Art Historian’s Book Receives Premier Prize
Work focuses on the practices and priorities in Caribbean and American photography
- Award honors an especially distinguished book in the history of art published in English
- Thompson’s focus is modern and contemporary art and visual culture related to the African diaspora
- She argues that performing for the camera is more important than the final image itself
EVANSTON, Ill. --- The College Art Association (CAA) has selected Northwestern University’s Krista Thompson’s book “Shine: The Visual Economy of Light in African Diasporic Aesthetic Practice” as the Charles Rufus Morey Book Award -- a major prize in the field of art history.
Thompson is the Weinberg College Board of Advisors Chair and an art history professor in the Weinberg College of Arts and Sciences’ department of art history. She researches and teaches modern and contemporary art and visual culture related to the African diaspora, with an emphasis on photography.

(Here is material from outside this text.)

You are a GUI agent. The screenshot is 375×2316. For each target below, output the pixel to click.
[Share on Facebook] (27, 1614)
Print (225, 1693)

The Charles Rufus Morey Book Award honors an especially distinguished book in the history of art published in English. Established in 1953, the award is named in honor of one of the founding members of CAA and first teachers of art history in the United States.
In “Shine,” Thompson examines photographic practices in the Caribbean and United States. She argues that performing for the camera is more important than the final image itself. For the members of these African diasporic communities, seeking out the camera's light -- whether from a cell phone, Polaroid, or video camera -- provides a means with which to represent themselves in the public sphere. The resulting images, Thompson argues, become their own forms of memory, modernity, value and social status that allow for cultural formation within and between African diasporic communities.
The CAA will formally recognize the honorees at a special awards ceremony to be held during convocation at the 104th annual conference in Washington, D.C., 5:30 to 7 p.m. Wednesday, Feb. 3. The CAA is the professional society for scholars in the history and criticism of the visual arts and for teachers and practitioners of art in American universities.